- Opening Delimiter -

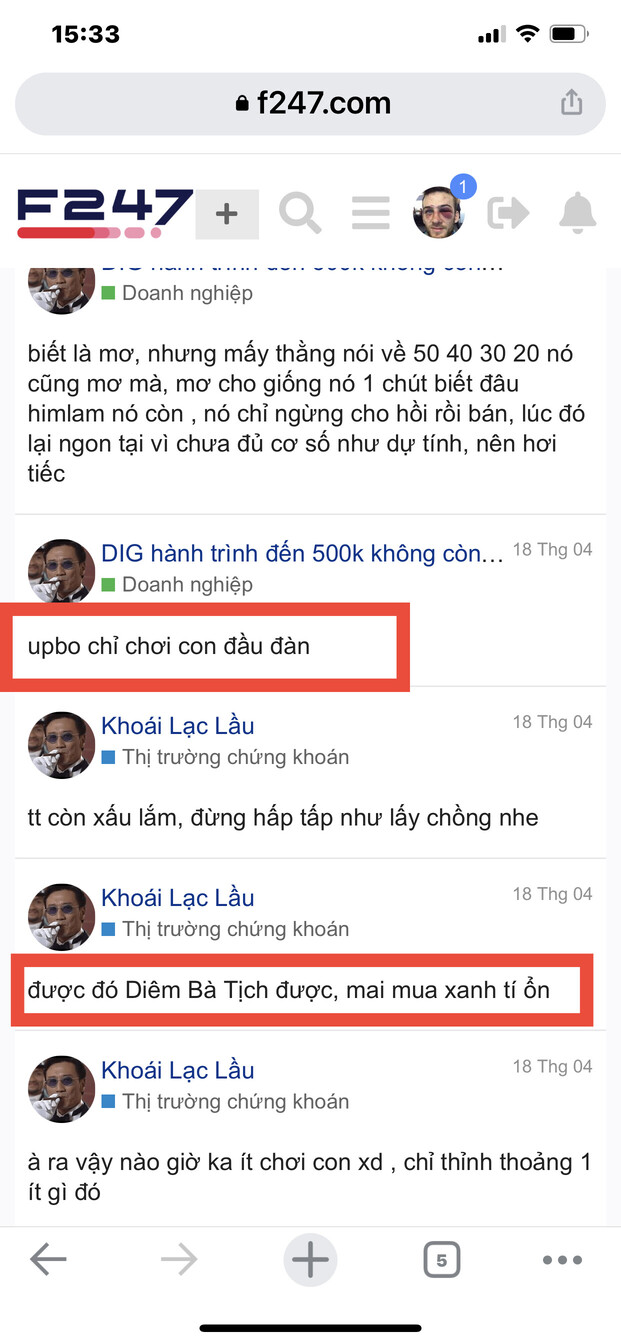Open the hamburger menu icon
The height and width of the screenshot is (1344, 621).
coord(370,213)
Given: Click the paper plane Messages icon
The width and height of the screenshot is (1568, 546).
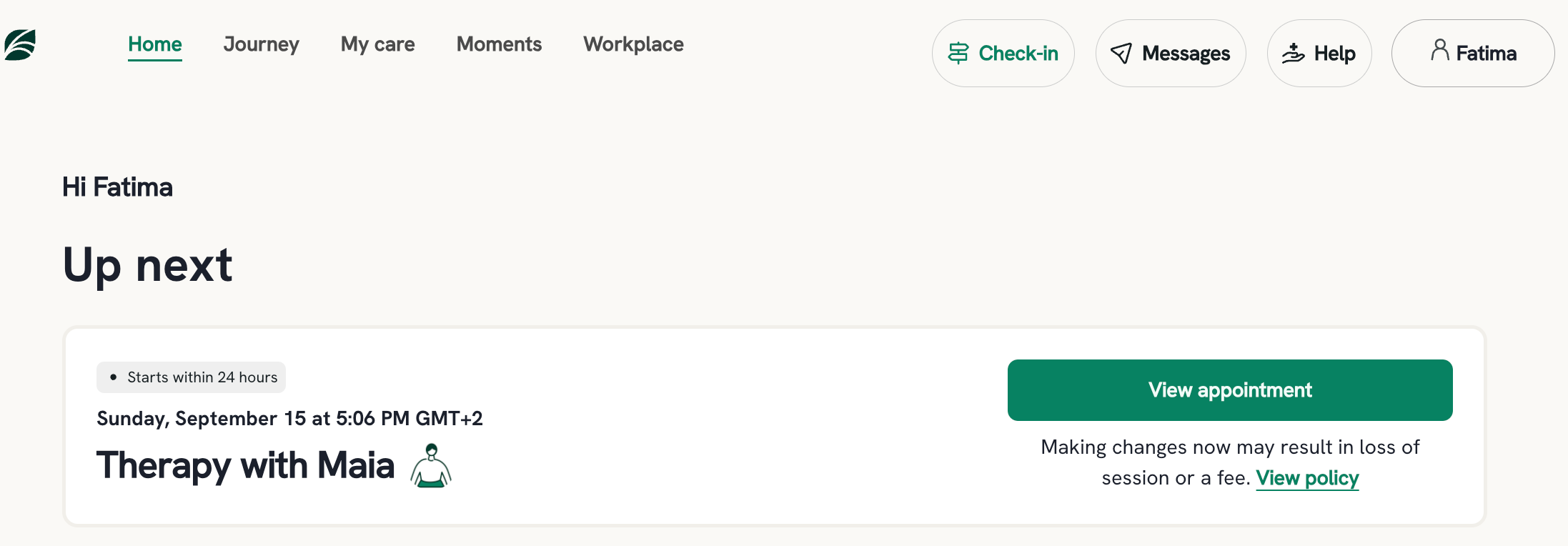Looking at the screenshot, I should (x=1121, y=54).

- Closing Delimiter -

EXERCISE OBJECTIVE >> Copy out exactly the lines between the line that contains "Given: Click the paper plane Messages icon" and the last line of the records, both ends included; leave out every picture.

ANSWER BOX >>
Given: Click the paper plane Messages icon
The width and height of the screenshot is (1568, 546).
Looking at the screenshot, I should (x=1121, y=54).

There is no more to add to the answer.